The malware discovery comes at a time when North Korea looks for alternative forex income faced with UN-backed international sanctions.
The cryptocurrency craze continues well into the new year, and everyone wants to get in on the action. Security researchers have discovered a software that mines cryptocurrency and then sends the mined coins to a North Korean University. The security researchers based at the security firm Alien Vault said that they discovered the application on the 24th of December. The application uses some affected host computer CPU power to mine Monero. After the coins are mined, the software then sends the coins to the Kim Il Sung University in the North Korean capital, Pyongyang.
North Korea has been hit by sanctions by the UN and the US because of their nuclear proliferation agenda, and as a result, they have been short of foreign currency. The new initiative is probably a plan by the government to rake in some foreign currency of their own. In their release of the findings, the researchers said that the mining of cryptocurrencies could be a lifeline for the tightly squeezed country. It is no surprise then that some universities in the country are looking at mining virtual currencies for income.
Just recently, the Pyongyang University of Science invited some foreign tutors and experts to help lecture on cryptocurrency and the industry. The Installer that the researchers analyzed is believed to be a product of that venture.

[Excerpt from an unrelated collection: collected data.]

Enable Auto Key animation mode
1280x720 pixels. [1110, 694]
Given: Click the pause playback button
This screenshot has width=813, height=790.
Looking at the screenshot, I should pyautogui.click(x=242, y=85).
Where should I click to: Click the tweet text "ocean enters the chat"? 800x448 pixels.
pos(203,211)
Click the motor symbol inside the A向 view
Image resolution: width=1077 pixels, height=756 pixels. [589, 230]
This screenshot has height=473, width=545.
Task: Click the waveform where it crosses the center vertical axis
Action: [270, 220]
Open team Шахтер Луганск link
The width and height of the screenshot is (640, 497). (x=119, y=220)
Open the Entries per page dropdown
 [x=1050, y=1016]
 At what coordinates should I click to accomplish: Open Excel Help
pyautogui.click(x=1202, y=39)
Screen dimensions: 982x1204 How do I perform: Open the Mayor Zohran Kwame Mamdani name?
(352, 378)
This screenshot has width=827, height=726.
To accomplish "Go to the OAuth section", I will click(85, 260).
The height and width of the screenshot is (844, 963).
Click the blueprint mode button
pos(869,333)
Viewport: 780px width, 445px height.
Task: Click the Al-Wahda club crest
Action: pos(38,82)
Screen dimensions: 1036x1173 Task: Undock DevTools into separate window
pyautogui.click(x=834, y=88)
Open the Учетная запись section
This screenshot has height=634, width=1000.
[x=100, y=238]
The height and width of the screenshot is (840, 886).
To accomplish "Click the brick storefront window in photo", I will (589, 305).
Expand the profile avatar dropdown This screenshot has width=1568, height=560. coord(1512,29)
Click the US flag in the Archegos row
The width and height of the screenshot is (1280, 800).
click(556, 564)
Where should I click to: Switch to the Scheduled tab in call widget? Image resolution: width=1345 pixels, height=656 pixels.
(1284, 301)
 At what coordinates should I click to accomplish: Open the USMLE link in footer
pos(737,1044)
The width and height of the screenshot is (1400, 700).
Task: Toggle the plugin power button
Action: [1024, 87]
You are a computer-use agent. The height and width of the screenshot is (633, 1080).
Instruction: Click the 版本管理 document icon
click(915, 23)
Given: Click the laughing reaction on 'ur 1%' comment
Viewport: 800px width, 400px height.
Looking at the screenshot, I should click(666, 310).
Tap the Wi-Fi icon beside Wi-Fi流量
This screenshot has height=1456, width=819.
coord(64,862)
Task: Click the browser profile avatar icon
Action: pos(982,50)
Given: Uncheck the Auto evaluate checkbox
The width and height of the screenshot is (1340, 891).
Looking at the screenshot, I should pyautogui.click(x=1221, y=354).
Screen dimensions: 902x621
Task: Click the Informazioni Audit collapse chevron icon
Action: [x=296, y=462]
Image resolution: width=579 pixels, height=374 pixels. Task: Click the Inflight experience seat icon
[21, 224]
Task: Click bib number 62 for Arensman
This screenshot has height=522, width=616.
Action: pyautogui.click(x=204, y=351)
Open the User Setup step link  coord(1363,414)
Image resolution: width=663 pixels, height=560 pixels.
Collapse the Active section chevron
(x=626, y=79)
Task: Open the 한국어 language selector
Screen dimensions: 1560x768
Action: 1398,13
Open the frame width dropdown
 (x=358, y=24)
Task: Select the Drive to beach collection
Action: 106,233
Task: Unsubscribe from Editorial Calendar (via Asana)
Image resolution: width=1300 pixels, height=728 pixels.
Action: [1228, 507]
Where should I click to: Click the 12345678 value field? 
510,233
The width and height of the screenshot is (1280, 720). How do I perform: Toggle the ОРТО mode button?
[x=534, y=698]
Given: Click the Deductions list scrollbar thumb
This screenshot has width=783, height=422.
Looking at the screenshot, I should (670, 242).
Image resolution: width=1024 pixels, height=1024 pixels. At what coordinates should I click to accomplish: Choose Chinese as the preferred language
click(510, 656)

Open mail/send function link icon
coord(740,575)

However, the researchers also noted that the server they analyzed might have been used to trick people into thinking the money is going to the Asian country. The researchers said that if the developer behind the mechanism was at the university, it could be a foreigner because there are many foreign lecturers students at the university. The researchers noted that it was unclear who it was or whether it was an attack, or maybe the mining operation is legitimate at all.
Many crypto hijacking websites have been seen on the market ever since the industry started blossoming. Crypto-miners are increasing as they try to tap into the lucrative industry of mining coins and selling them. Researchers also showed that the North Korean government tried to attack South Korean based cryptocurrency services heavily last year.
However, the security researchers at Alien Vault said that it was highly unlikely that the new crypto mining attack was in any way linked to the earlier attacks. The earlier attacks were carried by the North Korean government proxy hackers called the Lazarus Group.